_YOUR TASK_
The response must consist of the lines below from the one with "Given: Click the word 'student' in line 3" through the one with "Jump to last", exactly as they appear and with both ends kept.

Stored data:
Content starts

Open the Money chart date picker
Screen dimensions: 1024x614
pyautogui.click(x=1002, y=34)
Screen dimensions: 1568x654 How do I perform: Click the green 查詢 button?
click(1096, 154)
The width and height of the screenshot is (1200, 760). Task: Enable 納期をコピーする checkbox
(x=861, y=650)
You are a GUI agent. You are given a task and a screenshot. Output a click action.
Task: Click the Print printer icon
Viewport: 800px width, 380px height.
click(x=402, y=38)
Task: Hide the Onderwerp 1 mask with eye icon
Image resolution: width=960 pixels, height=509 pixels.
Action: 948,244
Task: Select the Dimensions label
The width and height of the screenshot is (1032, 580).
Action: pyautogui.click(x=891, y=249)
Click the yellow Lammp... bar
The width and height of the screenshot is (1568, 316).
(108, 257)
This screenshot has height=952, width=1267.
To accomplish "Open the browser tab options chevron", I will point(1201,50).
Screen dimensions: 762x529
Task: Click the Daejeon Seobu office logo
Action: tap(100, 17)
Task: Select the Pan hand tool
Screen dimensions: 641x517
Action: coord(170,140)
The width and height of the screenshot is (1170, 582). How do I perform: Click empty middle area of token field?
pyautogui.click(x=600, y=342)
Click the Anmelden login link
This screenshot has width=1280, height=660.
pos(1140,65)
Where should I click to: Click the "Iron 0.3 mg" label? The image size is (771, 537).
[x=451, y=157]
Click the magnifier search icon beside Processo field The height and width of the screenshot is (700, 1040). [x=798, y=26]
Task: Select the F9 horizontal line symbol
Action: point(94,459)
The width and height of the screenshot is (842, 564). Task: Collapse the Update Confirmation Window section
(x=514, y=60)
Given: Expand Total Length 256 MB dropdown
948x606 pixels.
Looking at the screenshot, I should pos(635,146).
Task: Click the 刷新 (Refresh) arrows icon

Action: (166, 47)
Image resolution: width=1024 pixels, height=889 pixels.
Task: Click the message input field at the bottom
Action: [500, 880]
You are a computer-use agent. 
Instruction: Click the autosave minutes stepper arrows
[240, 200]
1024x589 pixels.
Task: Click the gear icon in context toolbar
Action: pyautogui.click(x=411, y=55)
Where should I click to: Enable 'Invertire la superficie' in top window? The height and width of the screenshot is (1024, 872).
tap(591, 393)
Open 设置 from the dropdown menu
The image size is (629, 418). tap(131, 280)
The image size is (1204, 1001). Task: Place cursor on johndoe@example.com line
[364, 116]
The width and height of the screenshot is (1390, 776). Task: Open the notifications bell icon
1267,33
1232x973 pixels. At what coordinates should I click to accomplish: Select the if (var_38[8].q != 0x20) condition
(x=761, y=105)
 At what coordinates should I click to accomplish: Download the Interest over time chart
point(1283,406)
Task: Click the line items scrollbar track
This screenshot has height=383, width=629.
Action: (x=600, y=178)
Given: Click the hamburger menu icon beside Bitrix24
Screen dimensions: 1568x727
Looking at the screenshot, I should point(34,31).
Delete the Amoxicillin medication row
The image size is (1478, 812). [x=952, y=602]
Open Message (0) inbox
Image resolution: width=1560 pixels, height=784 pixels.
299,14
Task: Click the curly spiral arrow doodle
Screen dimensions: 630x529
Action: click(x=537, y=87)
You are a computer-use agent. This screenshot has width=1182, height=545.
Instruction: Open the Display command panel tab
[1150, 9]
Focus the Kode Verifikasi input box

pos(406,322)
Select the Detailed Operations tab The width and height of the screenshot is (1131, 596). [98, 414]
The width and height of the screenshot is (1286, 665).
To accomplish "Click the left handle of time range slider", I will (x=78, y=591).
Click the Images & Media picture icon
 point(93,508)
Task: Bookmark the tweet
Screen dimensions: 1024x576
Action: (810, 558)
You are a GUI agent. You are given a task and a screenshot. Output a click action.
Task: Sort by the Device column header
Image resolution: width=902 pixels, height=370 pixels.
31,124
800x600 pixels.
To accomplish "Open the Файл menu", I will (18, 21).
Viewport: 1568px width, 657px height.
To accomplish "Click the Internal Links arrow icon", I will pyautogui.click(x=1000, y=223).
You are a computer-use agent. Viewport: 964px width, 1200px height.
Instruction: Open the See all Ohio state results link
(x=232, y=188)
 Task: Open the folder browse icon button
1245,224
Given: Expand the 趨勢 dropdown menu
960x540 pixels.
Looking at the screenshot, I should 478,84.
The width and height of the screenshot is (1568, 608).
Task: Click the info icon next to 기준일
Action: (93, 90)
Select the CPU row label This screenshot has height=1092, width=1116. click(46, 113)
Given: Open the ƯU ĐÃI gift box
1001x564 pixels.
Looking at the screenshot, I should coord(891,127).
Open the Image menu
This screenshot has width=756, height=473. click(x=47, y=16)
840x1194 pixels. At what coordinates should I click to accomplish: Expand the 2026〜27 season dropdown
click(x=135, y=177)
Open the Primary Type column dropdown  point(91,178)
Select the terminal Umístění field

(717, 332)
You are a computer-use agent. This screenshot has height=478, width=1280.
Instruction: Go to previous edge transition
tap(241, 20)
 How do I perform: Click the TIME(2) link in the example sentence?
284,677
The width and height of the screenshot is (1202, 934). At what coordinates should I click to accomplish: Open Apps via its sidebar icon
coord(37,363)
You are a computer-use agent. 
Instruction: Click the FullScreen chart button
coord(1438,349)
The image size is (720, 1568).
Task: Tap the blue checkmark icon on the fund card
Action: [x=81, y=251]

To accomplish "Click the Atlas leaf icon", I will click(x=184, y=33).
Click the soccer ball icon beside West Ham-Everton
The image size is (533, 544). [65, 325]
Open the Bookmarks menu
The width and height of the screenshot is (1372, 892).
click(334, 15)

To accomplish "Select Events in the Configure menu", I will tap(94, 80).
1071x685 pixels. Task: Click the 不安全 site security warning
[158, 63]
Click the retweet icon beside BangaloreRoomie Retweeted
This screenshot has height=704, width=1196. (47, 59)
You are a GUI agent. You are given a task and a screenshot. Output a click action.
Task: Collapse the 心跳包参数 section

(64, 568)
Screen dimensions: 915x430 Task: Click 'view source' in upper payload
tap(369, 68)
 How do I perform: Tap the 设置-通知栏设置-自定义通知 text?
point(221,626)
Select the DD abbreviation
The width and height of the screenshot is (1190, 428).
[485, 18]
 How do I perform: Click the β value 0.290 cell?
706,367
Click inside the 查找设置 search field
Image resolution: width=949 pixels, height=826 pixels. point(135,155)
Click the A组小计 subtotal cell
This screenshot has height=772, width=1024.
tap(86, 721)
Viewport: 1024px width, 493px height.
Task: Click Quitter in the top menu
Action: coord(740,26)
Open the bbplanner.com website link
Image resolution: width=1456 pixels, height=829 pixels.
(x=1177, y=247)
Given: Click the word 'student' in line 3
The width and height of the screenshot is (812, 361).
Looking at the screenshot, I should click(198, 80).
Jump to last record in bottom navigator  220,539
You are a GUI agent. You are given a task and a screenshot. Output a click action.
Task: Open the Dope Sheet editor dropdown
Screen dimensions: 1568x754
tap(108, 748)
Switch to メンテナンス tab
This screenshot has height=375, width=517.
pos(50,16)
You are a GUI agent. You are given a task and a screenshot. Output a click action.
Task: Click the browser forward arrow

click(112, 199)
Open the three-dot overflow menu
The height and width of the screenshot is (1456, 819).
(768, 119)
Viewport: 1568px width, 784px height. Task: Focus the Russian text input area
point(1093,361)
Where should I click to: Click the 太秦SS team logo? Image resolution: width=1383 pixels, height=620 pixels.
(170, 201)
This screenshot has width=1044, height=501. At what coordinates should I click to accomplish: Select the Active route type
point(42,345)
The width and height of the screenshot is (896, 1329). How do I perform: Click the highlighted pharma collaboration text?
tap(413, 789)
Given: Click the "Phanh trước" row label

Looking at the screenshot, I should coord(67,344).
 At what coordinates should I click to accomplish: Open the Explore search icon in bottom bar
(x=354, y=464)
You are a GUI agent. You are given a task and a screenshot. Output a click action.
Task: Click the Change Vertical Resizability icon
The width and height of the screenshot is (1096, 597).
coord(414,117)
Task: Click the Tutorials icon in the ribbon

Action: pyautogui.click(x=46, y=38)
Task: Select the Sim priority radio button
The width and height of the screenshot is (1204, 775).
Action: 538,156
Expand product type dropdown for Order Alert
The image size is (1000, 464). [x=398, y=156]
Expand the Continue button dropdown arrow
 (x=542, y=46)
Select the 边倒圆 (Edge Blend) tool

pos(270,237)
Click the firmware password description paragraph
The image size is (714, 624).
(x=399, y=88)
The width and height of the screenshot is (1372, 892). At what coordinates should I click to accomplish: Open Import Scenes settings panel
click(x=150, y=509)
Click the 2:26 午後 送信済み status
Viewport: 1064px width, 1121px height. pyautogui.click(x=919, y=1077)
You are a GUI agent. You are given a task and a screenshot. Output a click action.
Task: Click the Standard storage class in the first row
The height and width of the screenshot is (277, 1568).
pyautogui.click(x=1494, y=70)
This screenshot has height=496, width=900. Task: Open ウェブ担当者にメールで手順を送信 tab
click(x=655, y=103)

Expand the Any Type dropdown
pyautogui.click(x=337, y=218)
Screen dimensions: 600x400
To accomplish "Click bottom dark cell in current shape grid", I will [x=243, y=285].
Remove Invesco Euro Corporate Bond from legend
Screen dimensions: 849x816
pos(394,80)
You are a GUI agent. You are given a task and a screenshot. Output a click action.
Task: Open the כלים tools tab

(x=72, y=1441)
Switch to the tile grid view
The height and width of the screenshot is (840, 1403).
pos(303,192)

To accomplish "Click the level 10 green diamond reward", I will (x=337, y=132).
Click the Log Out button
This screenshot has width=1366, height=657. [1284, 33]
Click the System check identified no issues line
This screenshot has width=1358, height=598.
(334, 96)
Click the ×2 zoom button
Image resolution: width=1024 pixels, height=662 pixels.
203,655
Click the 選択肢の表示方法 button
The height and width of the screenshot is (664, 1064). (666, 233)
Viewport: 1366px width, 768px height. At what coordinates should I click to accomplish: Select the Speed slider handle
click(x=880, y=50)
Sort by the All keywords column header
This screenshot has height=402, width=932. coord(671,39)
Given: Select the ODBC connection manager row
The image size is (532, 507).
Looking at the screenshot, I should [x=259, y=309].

Content ends

_ANSWER BOX_
Given: Click the word 'student' in line 3
The width and height of the screenshot is (812, 361).
Looking at the screenshot, I should click(198, 80).
Jump to last record in bottom navigator  220,539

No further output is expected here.